Updated: Aug 9, 2019

We make acclimation climbs is for a more successful summit bid. The human body doesn’t acclimate well first time we reach a new altitude, especially if the elevation gain is more than 1000m. However, once we’ve passed the uncomfortable phase, our body will have memories of how to adjust to the oxygen levels at that altitude, which is why acclimation climbs are so helpful and necessary.


Basecamp at dawn on 7/8.

On Muztagh Ata, climbers usually make two acclimation climbs. The first one is done in a day, during which we travel from BC to C1, then back to BC on the same day. Today is the day of the first acclimation climb.


Group photo! Taken before we left.

C1 is situated at 5500m (18200 feet), which was not too high relative to what most climbers on the team had done. The route has two sections, roughly equal in elevation gain: a rocky, dusty trail and then a snow slope. We left at around 12 p.m.


Leaving.

I’ve always hated rocky trails because they’re boring to walk on and hurt my feet. However, this one felt fine, probably due to the better fitness condition I was in. Once I’m on the trail, I felt how gigantic the mountain is again. Just the rocky section took us three hours, with good weather and virtually no wind.


Rocky.

Rocky.

You can see basecamp on the left of the photo if you zoom in.

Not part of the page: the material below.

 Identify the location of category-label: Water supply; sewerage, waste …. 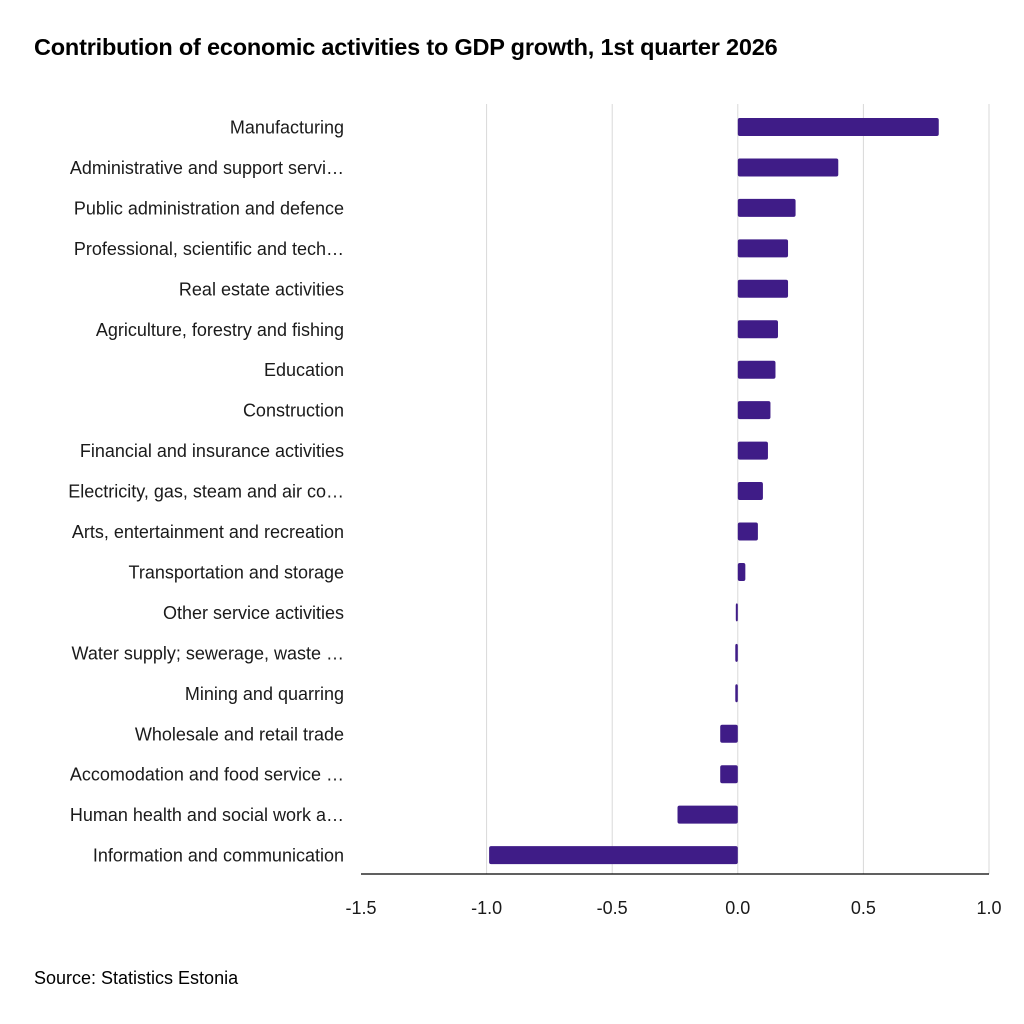
(208, 653).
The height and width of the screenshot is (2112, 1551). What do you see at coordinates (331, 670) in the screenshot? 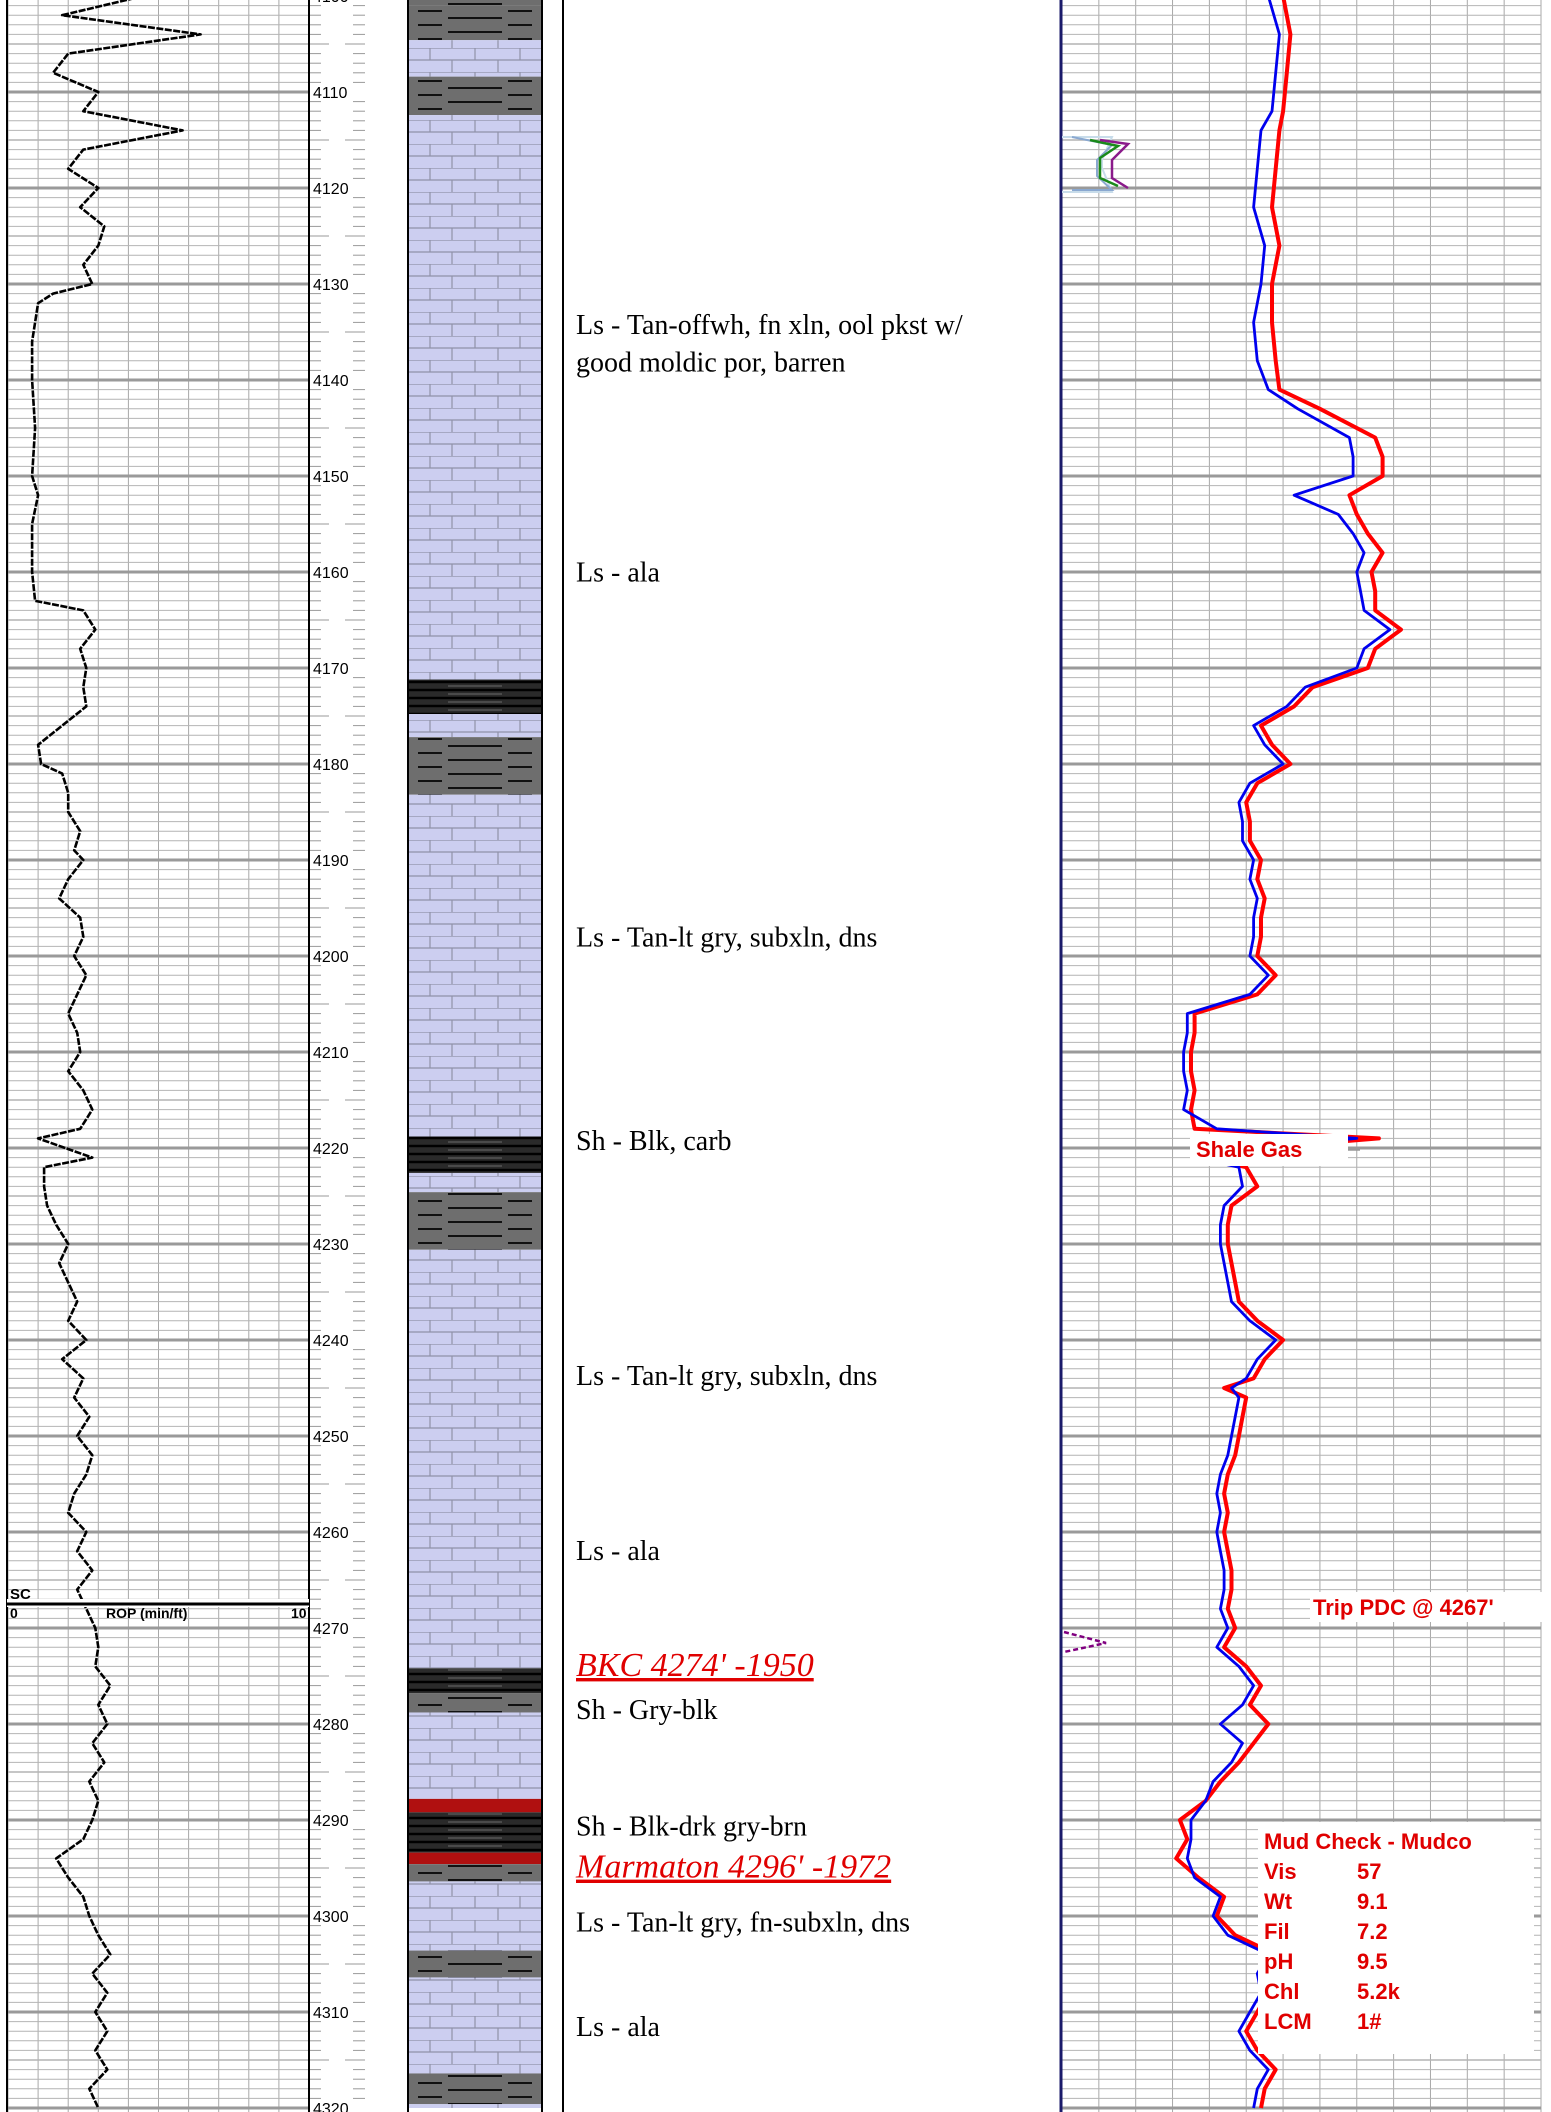
I see `depth-label: 4170` at bounding box center [331, 670].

Advanced Base Camp (ABC) marks the end of the rocky section. From there, we change into our climbing boots and snowshoes to ascend the subsequent snow slope. Acclimation climbs are also good for caching equipment like snowshoe. When we return from C1, we can just leave the boots and the snowshoes at ABC instead of carrying it up from basecamp again. Having 15 pounds less in the backpack really saves some energy when the time comes to summit.


ABC is the cluster of yellow tents found on the right.

ABC on the left now.

The snow slope was TORTUROUS to walk on. Everywhere, besides people’s apparel, was just plain, white snow. Even with a pair 3+ rated mountaineering goggles, my eyes still got very irritated from looking at the white plane of snow. The slope itself is endless. The distance walked is probably half that of the rocky section, but it is significantly steeper. Muztagh Ata has a reputation of having very “gentle” slopes, yet my experience was that these slopes are not gentle at all.


You can't even see the end from here.

Hello.

One must not be tempted to look up when walking the snow slope. At ABC, you cannot even see where C1 is. After an hour of walking, you can finally see some yellow dots up high under the glacier of C2. Two hours later, the tents are not getting bigger. They’re still small. One specialty of Muztagh Ata was that, you can usually see the camp, but you can never get there.


The tent on the right corner was the halfway mark.


After seven hours, I finally got to C1 at around 6 p.m.. I just had time to sip some water before the guides shouted everyone to descend, because it was getting very cold up there, and none of us brought out expedition suit along.


Arrived.

When I arrived at C1, I can already feel like there’s something wrong with my lungs. It hurts to breathe, eat, and drink. Therefore, I hurried down, even sliding at some snow sections and running at some rock sections (which was terrible for my knees). The consequence — I squeezed my toe nails to hard that the thumb became purple, and the pinky was blistered.


Not going to show the nail, but here's a marmot.

So the result of my first acclimation climb wasn’t great: injured lung, injured toe nails. Luckily, there were melons at basecamp. Thank God.